Pero mientras la discusión se centraba en estos riesgos más mundanos, un grupo de más de mil expertos y desarrolladores liderados por el icónico Elon Musk llamaron a pausar los avances en la investigación de Inteligencia Artificial (IA) porque “podría poner en riesgo a la Humanidad”.
“Pará, pará, pará… No entiendo. Una cosa es que la IA pueda afectar los empleos y otra muy distinta es que ¡nos pueda matar a todos! ¿Cómo podría un simple chat ser peligroso?”.
En realidad, en los círculos de investigación en IA este no es un debate nuevo: gran parte de la comunidad especializada lleva más de una década argumentando que, aunque a nosotros pueda sonarnos absurdo, el riesgo es real: los peligros que acarrea se pueden comparar a los de la tecnología nuclear. Lo que sí es una novedad es que los protagonistas de esta comunidad científica den un golpe en la mesa y pidan “parar la pelota” por seis meses para estudiar los riesgos de los desarrollos en los que ellos mismos trabajan desde hace años.
Históricamente -y en sintonía con lo que pasa con la mayoría de los grandes temas que afectan a la Humanidad- siempre hubo dos bandos en materia de IA. Por un lado están los “apocalípticos” liderados por Elon Musk -pero entre los que se encolumnaron también Bill Gates y Stephen Hawking– que advierten sobre los peligros extremos de estos desarrollos. En diciembre de 2014, durante una entrevista con la BBC, Hawking se adelantó a su tiempo y fue categórico sobre el posible efecto destructor de la tecnología: “El desarrollo de la IA puede terminar con la raza humana”.
En la vereda de enfrente están los “tecnoptimistas”, con Mark Zuckerberg como cara más visible. Aunque algunos creen que Elon Musk exagera en su visión tremendista, ningún análisis serio del tema debería pasar por alto algunas alarmas que se empezaron a encender.

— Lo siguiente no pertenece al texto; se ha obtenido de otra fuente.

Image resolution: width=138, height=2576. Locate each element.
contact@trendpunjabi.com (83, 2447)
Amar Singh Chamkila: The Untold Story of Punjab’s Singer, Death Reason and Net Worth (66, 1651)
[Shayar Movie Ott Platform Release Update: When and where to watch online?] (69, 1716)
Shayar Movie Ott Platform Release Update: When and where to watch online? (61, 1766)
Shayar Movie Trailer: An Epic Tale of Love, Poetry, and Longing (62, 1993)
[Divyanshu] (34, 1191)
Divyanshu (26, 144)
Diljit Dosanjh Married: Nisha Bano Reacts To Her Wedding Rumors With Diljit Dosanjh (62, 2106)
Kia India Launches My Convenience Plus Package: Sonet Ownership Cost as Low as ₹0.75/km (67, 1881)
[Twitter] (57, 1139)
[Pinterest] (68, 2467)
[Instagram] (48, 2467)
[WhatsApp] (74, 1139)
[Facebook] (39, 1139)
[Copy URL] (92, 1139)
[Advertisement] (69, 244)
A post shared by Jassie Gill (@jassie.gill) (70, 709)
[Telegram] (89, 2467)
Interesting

Destellos de Inteligencia Artificial General
Los llamados “sistemas complejos” -un tipo muy particular de desarrollo entre los que se encuentra el cerebro humano- articulan una gran cantidad de componentes simples pero, cuando la cantidad comienza a aumentar, muestran propiedades emergentes que no eran para nada obvias en el esquema original. Los hormigueros son un ejemplo claro de sistema complejo: cada hormiga tiene reglas de conducta muy básicas, no hay autoridad ni planificación, pero con muchas hormigas aparecen fenómenos increíbles como la “agricultura”, la división especializada del trabajo y hasta los cementerios. En comparación a la simpleza de una única hormiga, el desempeño de una colonia de hormigas es absolutamente sorprendente e inesperado. Algo parecido pasa con el cerebro humano. Basta conectar decenas de miles de millones de algo bastante simple como una neurona para que emerjan fenómenos tan exóticos como la consciencia, la inteligencia y la memoria. En los sistemas complejos las consecuencias imprevistas e inesperadas no son la excepción, son la norma.
Nos toca ser contemporáneos de un cambio copernicano: por primera vez en la historia de la Humanidad, nos acercamos a tener una Inteligencia Artificial realmente poderosa, en varios aspectos ya superior en sus capacidades a un ser humano. Pero este poder no radica en que hayamos entendido cómo funciona realmente, sino más bien en un ejercicio heurístico de prueba y error. ¿Qué pasaría si armamos una red neuronal con un billón de parámetros y le damos para que aprenda todo el descomunal volumen de texto disponible en internet? El resultado de hacer esa prueba es GPT-4, presentado la semana pasada por el laboratorio OpenAI.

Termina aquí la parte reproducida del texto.